Then I saw “a new heaven and a new earth,” for the first heaven and the first earth had passed away, and there was no longer any sea. I saw the Holy City, the new Jerusalem, coming down out of heaven from God, prepared as a bride beautifully dressed for her husband. And I heard a loud voice from the throne saying, “Look! God’s dwelling place is now among the people, and he will dwell with them. They will be his people, and God himself will be with them and be their God. ‘He will wipe every tear from their eyes. There will be no more death’ or mourning or crying or pain, for the old order of things has passed away.”

–Revelation 21:1-4, NIV

In Isaiah and numerous other places in the Old and New Testaments, God promises a wedding feast to come–a fleshy, earthy affair if there ever was one. (More Biblical references to a coming feast or banquet.)

On this mountain the Lord Almighty will prepare
    a feast of rich food for all peoples,
a banquet of aged wine—
    the best of meats and the finest of wines.

–Isaiah 25:6

This film for this week is the Danish masterpiece, Gabriel Axel’s Babette’s Feast–a film that portrays the beauty of created things and the lavish grace of the Creator.

In Robert Farrar Capon’s sublime work of creative nonfiction-cum-cookbook-cum-work of theology The Supper of the Lamb, he writes,

The old descriptions of heaven as the celestial banquet, the supper of eternal life, the endless convivium, hit close to the truth. Nowhere more than in good and formal company do we cast the praegustatum, the foretaste of what is in store for us.
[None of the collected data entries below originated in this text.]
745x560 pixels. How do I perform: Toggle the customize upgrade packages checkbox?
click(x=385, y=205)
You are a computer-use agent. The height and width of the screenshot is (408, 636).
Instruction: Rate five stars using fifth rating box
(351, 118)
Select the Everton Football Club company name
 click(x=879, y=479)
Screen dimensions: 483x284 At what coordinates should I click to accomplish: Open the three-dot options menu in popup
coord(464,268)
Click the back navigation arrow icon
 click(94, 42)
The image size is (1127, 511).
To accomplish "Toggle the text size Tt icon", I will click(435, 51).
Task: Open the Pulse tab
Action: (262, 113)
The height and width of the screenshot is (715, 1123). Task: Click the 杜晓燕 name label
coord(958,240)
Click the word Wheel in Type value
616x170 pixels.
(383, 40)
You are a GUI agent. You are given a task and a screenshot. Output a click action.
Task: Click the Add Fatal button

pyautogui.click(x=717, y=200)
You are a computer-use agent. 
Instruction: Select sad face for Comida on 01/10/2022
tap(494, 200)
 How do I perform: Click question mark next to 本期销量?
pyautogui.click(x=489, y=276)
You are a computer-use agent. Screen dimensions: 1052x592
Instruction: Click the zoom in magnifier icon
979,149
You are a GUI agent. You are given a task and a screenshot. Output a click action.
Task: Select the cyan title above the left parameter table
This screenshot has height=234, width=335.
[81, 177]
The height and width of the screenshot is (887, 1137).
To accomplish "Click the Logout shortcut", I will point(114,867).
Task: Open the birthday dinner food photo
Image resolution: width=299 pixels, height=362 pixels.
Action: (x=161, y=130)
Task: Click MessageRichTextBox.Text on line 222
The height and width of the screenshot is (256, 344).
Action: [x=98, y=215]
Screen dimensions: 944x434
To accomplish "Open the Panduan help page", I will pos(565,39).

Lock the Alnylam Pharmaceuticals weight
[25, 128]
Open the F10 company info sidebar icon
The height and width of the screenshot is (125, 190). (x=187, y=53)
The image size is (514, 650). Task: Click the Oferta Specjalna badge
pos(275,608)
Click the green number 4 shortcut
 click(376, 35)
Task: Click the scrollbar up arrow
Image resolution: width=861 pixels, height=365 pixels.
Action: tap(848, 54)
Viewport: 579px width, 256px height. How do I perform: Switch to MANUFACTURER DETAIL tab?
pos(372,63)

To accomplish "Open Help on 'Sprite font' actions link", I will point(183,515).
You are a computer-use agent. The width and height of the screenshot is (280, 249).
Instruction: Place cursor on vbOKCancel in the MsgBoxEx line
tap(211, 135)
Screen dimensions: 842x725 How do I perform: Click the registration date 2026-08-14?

… The dinner party is a true proclamation of the abundance of being–a rebuke to the thrifty little idolatries by which we lose sight of the lavish hand that made us. It is precisely because no one needs soup, fish, meat, salad, cheese, and dessert at one meal that we so badly need to sit down to them from time to time. It was largesse that made us all; we were not created to fast forever. … Enter here, therefore, as a sovereign remedy for the narrowness of our minds and the stinginess of our souls, the formal dinner for six, eight or ten chosen guests, the true convivium–the long Session that brings us nearly home (170-71).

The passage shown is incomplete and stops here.